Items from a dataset

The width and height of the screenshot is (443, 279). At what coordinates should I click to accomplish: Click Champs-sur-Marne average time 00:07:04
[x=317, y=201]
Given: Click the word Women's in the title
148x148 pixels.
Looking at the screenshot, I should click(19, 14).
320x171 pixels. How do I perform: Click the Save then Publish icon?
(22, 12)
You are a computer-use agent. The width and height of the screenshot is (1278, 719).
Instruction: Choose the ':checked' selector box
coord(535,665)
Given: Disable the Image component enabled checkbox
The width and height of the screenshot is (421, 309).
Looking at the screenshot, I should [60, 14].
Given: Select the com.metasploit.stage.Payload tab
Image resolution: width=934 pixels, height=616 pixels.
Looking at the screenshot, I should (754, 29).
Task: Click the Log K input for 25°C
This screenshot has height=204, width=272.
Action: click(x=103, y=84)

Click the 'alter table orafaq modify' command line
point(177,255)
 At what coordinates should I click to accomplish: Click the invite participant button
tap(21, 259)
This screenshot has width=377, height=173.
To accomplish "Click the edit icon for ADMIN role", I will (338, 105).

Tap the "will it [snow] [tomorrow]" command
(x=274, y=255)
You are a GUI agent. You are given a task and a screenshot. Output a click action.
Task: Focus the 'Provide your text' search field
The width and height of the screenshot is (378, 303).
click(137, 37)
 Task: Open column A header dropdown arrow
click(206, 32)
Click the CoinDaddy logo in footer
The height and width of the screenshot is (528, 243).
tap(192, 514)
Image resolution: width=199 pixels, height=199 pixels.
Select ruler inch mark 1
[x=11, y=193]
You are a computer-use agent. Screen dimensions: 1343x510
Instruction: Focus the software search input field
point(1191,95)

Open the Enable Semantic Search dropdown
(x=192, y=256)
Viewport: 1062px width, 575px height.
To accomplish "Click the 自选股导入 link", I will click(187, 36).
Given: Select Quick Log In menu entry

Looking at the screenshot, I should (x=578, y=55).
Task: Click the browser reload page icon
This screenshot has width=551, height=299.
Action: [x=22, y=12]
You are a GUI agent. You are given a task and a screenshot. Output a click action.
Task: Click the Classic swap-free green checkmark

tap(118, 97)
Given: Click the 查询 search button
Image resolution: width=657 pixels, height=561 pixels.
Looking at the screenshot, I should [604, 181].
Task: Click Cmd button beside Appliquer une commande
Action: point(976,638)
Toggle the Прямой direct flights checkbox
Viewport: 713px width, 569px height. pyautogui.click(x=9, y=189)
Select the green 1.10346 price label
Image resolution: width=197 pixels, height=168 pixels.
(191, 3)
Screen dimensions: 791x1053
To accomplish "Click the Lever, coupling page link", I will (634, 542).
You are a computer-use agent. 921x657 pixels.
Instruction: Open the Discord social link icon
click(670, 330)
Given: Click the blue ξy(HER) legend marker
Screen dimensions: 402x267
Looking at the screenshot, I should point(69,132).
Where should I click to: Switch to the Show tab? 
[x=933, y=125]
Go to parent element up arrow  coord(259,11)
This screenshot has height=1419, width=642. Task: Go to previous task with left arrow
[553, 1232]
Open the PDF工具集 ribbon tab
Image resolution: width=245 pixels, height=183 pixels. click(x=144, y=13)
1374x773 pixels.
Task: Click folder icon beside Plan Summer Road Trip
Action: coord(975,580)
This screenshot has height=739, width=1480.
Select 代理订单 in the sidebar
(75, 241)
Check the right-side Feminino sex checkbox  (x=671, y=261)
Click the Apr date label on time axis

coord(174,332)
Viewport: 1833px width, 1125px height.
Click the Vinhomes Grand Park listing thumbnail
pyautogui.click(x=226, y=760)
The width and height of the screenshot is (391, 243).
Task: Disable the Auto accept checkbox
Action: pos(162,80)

▶ _WORK INSTRUCTIONS_
Take the records and restate them word for word.

▶ _OUTPUT OF THE EXERCISE_
The width and height of the screenshot is (443, 279). At what coordinates should I click to accomplish: Click Champs-sur-Marne average time 00:07:04
[x=317, y=201]
Given: Click the word Women's in the title
148x148 pixels.
Looking at the screenshot, I should click(19, 14).
320x171 pixels. How do I perform: Click the Save then Publish icon?
(22, 12)
You are a computer-use agent. The width and height of the screenshot is (1278, 719).
Instruction: Choose the ':checked' selector box
coord(535,665)
Given: Disable the Image component enabled checkbox
The width and height of the screenshot is (421, 309).
Looking at the screenshot, I should [60, 14].
Given: Select the com.metasploit.stage.Payload tab
Image resolution: width=934 pixels, height=616 pixels.
Looking at the screenshot, I should (754, 29).
Task: Click the Log K input for 25°C
This screenshot has height=204, width=272.
Action: click(x=103, y=84)

Click the 'alter table orafaq modify' command line
point(177,255)
 At what coordinates should I click to accomplish: Click the invite participant button
tap(21, 259)
This screenshot has width=377, height=173.
To accomplish "Click the edit icon for ADMIN role", I will (338, 105).

Tap the "will it [snow] [tomorrow]" command
(x=274, y=255)
You are a GUI agent. You are given a task and a screenshot. Output a click action.
Task: Focus the 'Provide your text' search field
The width and height of the screenshot is (378, 303).
click(137, 37)
 Task: Open column A header dropdown arrow
click(206, 32)
Click the CoinDaddy logo in footer
The height and width of the screenshot is (528, 243).
tap(192, 514)
Image resolution: width=199 pixels, height=199 pixels.
Select ruler inch mark 1
[x=11, y=193]
You are a computer-use agent. Screen dimensions: 1343x510
Instruction: Focus the software search input field
point(1191,95)

Open the Enable Semantic Search dropdown
(x=192, y=256)
Viewport: 1062px width, 575px height.
To accomplish "Click the 自选股导入 link", I will click(187, 36).
Given: Select Quick Log In menu entry

Looking at the screenshot, I should (x=578, y=55).
Task: Click the browser reload page icon
This screenshot has width=551, height=299.
Action: [x=22, y=12]
You are a GUI agent. You are given a task and a screenshot. Output a click action.
Task: Click the Classic swap-free green checkmark

tap(118, 97)
Given: Click the 查询 search button
Image resolution: width=657 pixels, height=561 pixels.
Looking at the screenshot, I should [604, 181].
Task: Click Cmd button beside Appliquer une commande
Action: point(976,638)
Toggle the Прямой direct flights checkbox
Viewport: 713px width, 569px height. pyautogui.click(x=9, y=189)
Select the green 1.10346 price label
Image resolution: width=197 pixels, height=168 pixels.
(191, 3)
Screen dimensions: 791x1053
To accomplish "Click the Lever, coupling page link", I will (634, 542).
You are a computer-use agent. 921x657 pixels.
Instruction: Open the Discord social link icon
click(670, 330)
Given: Click the blue ξy(HER) legend marker
Screen dimensions: 402x267
Looking at the screenshot, I should point(69,132).
Where should I click to: Switch to the Show tab? 
[x=933, y=125]
Go to parent element up arrow  coord(259,11)
This screenshot has height=1419, width=642. Task: Go to previous task with left arrow
[553, 1232]
Open the PDF工具集 ribbon tab
Image resolution: width=245 pixels, height=183 pixels. click(x=144, y=13)
1374x773 pixels.
Task: Click folder icon beside Plan Summer Road Trip
Action: coord(975,580)
This screenshot has height=739, width=1480.
Select 代理订单 in the sidebar
(75, 241)
Check the right-side Feminino sex checkbox  (x=671, y=261)
Click the Apr date label on time axis

coord(174,332)
Viewport: 1833px width, 1125px height.
Click the Vinhomes Grand Park listing thumbnail
pyautogui.click(x=226, y=760)
The width and height of the screenshot is (391, 243).
Task: Disable the Auto accept checkbox
Action: pos(162,80)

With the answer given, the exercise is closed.